Saved entries
-*-*-

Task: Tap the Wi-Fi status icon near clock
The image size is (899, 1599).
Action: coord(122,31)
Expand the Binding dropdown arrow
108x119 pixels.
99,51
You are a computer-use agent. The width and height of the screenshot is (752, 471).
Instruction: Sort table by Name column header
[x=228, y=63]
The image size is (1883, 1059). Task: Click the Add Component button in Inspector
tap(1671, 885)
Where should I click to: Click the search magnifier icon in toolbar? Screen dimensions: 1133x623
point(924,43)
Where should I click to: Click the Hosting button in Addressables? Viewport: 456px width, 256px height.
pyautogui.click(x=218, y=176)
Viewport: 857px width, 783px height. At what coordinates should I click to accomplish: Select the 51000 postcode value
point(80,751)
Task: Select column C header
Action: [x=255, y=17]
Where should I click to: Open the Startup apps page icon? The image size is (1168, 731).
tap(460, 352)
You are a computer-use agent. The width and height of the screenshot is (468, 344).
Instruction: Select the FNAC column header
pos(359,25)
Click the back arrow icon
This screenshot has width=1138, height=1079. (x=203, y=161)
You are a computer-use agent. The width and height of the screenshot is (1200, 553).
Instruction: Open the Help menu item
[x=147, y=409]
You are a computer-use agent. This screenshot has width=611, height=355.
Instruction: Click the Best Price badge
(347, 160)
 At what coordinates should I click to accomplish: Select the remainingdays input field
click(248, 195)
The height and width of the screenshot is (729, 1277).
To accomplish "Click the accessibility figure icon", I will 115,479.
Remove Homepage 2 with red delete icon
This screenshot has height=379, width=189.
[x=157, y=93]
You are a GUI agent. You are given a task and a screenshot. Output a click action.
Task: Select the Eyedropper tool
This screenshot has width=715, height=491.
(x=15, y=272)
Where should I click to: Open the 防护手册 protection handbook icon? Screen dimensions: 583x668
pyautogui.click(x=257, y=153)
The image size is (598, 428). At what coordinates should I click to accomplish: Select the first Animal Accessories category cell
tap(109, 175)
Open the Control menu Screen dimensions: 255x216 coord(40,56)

-*-*-

- [TASK OBJECTIVE]:
Every line of the data above is to be copied out exactly.

- [RESPONSE BOX]:
Task: Tap the Wi-Fi status icon near clock
The image size is (899, 1599).
Action: coord(122,31)
Expand the Binding dropdown arrow
108x119 pixels.
99,51
You are a computer-use agent. The width and height of the screenshot is (752, 471).
Instruction: Sort table by Name column header
[x=228, y=63]
The image size is (1883, 1059). Task: Click the Add Component button in Inspector
tap(1671, 885)
Where should I click to: Click the search magnifier icon in toolbar? Screen dimensions: 1133x623
point(924,43)
Where should I click to: Click the Hosting button in Addressables? Viewport: 456px width, 256px height.
pyautogui.click(x=218, y=176)
Viewport: 857px width, 783px height. At what coordinates should I click to accomplish: Select the 51000 postcode value
point(80,751)
Task: Select column C header
Action: [x=255, y=17]
Where should I click to: Open the Startup apps page icon? The image size is (1168, 731).
tap(460, 352)
You are a computer-use agent. The width and height of the screenshot is (468, 344).
Instruction: Select the FNAC column header
pos(359,25)
Click the back arrow icon
This screenshot has width=1138, height=1079. (x=203, y=161)
You are a computer-use agent. The width and height of the screenshot is (1200, 553).
Instruction: Open the Help menu item
[x=147, y=409]
You are a computer-use agent. This screenshot has width=611, height=355.
Instruction: Click the Best Price badge
(347, 160)
 At what coordinates should I click to accomplish: Select the remainingdays input field
click(248, 195)
The height and width of the screenshot is (729, 1277).
To accomplish "Click the accessibility figure icon", I will 115,479.
Remove Homepage 2 with red delete icon
This screenshot has height=379, width=189.
[x=157, y=93]
You are a GUI agent. You are given a task and a screenshot. Output a click action.
Task: Select the Eyedropper tool
This screenshot has width=715, height=491.
(x=15, y=272)
Where should I click to: Open the 防护手册 protection handbook icon? Screen dimensions: 583x668
pyautogui.click(x=257, y=153)
The image size is (598, 428). At what coordinates should I click to accomplish: Select the first Animal Accessories category cell
tap(109, 175)
Open the Control menu Screen dimensions: 255x216 coord(40,56)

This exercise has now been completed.